The hedge fund industry posted an estimated outflow of USD2.9bn, or 0.2 per cent of assets, in July 2010, the second straight outflow as well as the third in four months, according to TrimTabs Investment Research and BarclayHedge.
Industry assets sank to USD1.53trn, the third straight decrease and the lowest level since November 2009.
“Hedge funds posted a positive return in July, but they did not regain the ground they lost in May and June,” says Sol Waksman, founder and president of BarclayHedge. “They also underperformed the S&P 500 by five percentage points.”
Commodity trading advisers posted a heavy inflow of USD3.8bn, or 1.7 per cent of assets, in July, their fifth straight inflow as well as the 12th in 14 months. In spite of the fact that CTA returns are down one per cent so far this year, they are still seeing inflows.
Meanwhile, funds of hedge funds redeemed or 0.1 per cent of assets, in July.
“Funds of funds are in a bad way,” says Vincent Deluard, executive vice president at TrimTabs. “They posted only five inflows in the past 25 months, and assets sit at the lowest level since February 2005. Investors continue to abandon them because they have underperformed hedge funds by fourteen percentage points since March 2009.”

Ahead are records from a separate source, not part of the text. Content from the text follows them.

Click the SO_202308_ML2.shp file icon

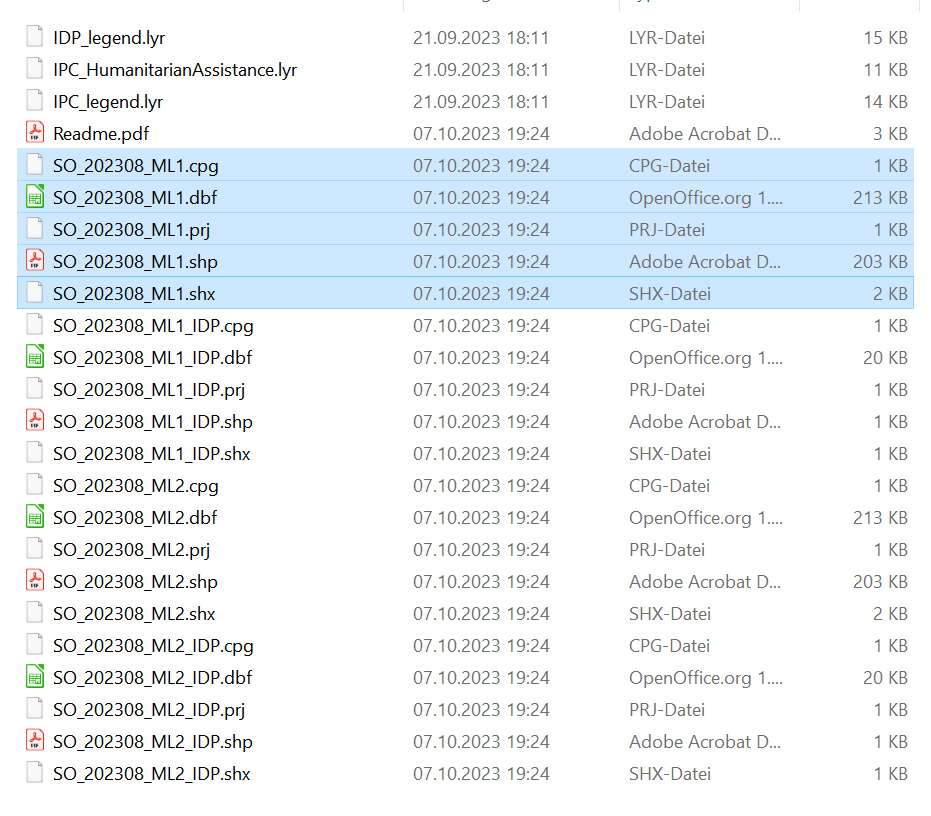[x=35, y=581]
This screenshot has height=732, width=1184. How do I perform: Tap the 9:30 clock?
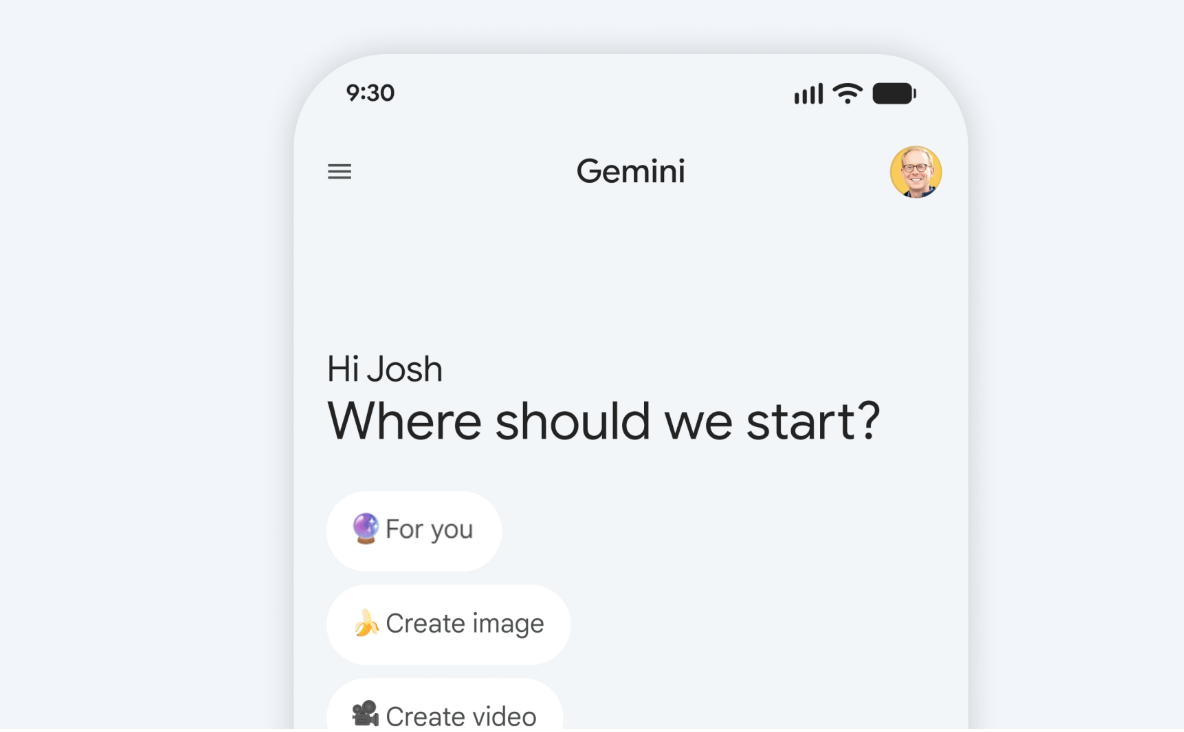(x=370, y=93)
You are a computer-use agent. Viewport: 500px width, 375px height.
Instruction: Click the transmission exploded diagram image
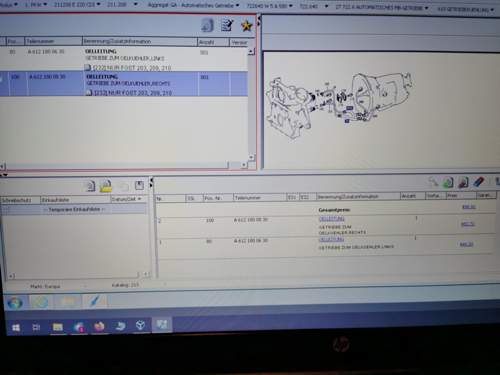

Hedge fund investors were risk averse in July. Emerging markets funds redeemed USD1.9bn, or 1.0 per cent of assets, their third straight outflow. In contrast, fixed income funds posted an inflow of USD1.2bn, or 0.8 per cent of assets, the fifth inflow in six months. Investors are chasing standout performance.
“Fixed income funds posted a negative return in only one of the past 19 months, and they are up 6.93 per cent for the year — far and away the best return of any hedge fund strategy,” says Deluard. “Little wonder that investors are drawn to them like moths to a flame.”